Size Doesn't Matter: Cosine-Scored Sparse Autoencoders

Researchers propose replacing the inner product score in sparse autoencoders with a learned blend of cosine similarity and input magnitude, finding that cosine-scored SAEs learn more human-recognizable features and avoid wasting dictionary slots on norm detectors. The method outperforms standard inner product scoring on normalized representations, though the advantage varies by task and depth.

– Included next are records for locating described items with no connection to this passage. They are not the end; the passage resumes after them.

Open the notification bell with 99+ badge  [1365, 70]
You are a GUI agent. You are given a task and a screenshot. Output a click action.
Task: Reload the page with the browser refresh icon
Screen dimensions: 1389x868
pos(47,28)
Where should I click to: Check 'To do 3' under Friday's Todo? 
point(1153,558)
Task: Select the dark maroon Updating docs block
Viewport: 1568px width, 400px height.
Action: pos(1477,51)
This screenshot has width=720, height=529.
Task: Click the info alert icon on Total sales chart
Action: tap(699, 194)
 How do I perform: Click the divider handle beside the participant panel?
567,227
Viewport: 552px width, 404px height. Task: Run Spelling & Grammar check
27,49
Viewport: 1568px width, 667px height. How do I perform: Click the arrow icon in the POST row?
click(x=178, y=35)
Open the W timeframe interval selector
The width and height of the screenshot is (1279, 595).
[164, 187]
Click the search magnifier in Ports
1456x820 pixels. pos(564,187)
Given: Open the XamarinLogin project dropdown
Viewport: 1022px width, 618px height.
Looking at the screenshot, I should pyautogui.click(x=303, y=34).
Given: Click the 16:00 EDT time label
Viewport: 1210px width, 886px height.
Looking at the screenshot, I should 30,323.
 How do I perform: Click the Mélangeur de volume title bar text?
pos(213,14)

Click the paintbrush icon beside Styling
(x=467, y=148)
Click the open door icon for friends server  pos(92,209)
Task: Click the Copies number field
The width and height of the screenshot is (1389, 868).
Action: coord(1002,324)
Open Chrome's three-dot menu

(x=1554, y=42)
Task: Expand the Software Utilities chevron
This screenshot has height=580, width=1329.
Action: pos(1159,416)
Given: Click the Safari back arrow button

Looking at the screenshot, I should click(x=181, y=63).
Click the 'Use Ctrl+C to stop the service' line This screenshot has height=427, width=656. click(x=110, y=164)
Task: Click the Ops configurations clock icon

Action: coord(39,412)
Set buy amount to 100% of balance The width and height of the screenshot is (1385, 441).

arXiv:2606.15054v1 Announce Type: new Abstract: Sparse autoencoders SAEs detect features via inner product, so a feature's activation scales with both its directional alignment and the input's norm. Under BatchTopK, high-norm tokens inflate all pre-activations simultaneously, claiming dictionary slots regardless of content alignment. This matters because sublayer normalization has already discarded the magnitude the score measures, so the encoder detects a quantity the model does not read. We replace the score with a learned blend of cosine similarity and input magnitude, letting the optimizer choose how much norm to use; a per-feature extension lets each feature decide independently. In both regimes, training is free to recover inner product but never does, with no feature ever choosing more than half-magnitude dependence. At matched reconstruction, the cosine encoder learns features that align with human-recognizable concepts far more often than standard, filling dictionary slots that inner product wastes on norm detectors. Loss reweighting that equalizes gradients barely closes the gap, confirming forward-pass score geometry as the lever. The advantage is not universal across tasks or depths, but we believe cosine scoring should be the default for dictionary learning on normalized representations.